One of the reasons I enjoy following the Nationals is that I find so many metaphors for life in the world of sports. According to their manager, during spring training the Nats have been focused on “fundamentals.” In baseball terms, that means paying attention to the nitty-gritty details—where one’s feet should be to turn a double-play, how to bunt, getting to know which side of the bag a teammate prefers to receive the ball. It means practicing the same things over and over again each day until they become routine.
It is exactly the same in so many areas of our lives. In terms of health, I, too, need to pay attention to the details—am I drinking enough water? How much sugar have I had? What will my exercise be and for how long? Have I had the five servings of fruits and vegetables I need? If health is something I really value, then I will keep track of these “fundamentals,” because I won’t stay healthy without conscious, active, daily choice.

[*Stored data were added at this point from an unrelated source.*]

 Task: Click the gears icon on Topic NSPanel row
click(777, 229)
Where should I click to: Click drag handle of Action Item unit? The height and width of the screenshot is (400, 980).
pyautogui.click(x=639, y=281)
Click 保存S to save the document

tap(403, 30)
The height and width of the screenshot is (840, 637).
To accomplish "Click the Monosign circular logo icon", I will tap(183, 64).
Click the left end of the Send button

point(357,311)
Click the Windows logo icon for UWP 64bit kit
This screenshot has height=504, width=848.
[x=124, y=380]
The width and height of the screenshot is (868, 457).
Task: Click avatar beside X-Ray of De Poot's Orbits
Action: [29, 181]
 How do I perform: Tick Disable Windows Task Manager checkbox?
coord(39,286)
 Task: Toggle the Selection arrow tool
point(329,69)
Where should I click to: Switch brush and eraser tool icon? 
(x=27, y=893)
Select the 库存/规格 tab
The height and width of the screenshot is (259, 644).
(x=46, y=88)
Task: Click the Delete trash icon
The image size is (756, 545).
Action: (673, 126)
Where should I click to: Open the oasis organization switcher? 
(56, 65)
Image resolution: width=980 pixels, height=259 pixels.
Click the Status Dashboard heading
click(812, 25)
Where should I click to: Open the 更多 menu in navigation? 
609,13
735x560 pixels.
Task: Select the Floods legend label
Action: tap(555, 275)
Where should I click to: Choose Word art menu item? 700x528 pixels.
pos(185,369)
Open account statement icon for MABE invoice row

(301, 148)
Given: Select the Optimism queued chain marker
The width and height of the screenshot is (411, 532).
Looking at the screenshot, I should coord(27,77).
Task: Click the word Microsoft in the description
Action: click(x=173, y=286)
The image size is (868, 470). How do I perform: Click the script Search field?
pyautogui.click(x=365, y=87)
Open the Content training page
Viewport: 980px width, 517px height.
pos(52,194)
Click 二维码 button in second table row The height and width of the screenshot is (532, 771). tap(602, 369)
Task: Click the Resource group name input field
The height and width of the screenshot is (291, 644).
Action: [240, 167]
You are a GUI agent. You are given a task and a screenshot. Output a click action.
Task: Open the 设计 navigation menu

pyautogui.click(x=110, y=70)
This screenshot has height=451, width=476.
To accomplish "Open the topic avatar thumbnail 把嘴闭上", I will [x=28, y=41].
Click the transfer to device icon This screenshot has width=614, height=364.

Think about relationships. Kindness is fundamental to good and healthy relationships. So, we practice kindness in what we do and say for others. We put their needs ahead of our own. We generously share our time to help someone, not because we expect something in return but because we value intimate and loving connection. We won’t always feel like being kind, but I bet Ryan Zimmerman doesn’t always feel like staying in the batting cage for hours to practice his swing, either. Yet, if he wants to be a premier baseball player, he does it anyway. If we want premier relationships, we will practice kindness even when it’s not convenient or easy.
And the same principle applies spiritually, as well. If a vibrant faith and deep relationship with God is something I value, there are fundamentals I will practice until they become routine: prayer, meditation or journaling, reading or memorizing scripture, serving others, and worshiping regularly with a faith community. These spiritual practices are as vital to faith as a baseball pitcher tossing the tens of thousands of pitches that are necessary to hone his skill and make a Big League roster.
The truth about what is most important to us is revealed by our actions. We can’t talk our way to good health, intimate relationships or deep faith any more than Max Scherzer can talk his way to a Cy Young award. We have to practice the fundamentals. Come to think of it, wouldn’t Spring Training for people of faith be just the ticket?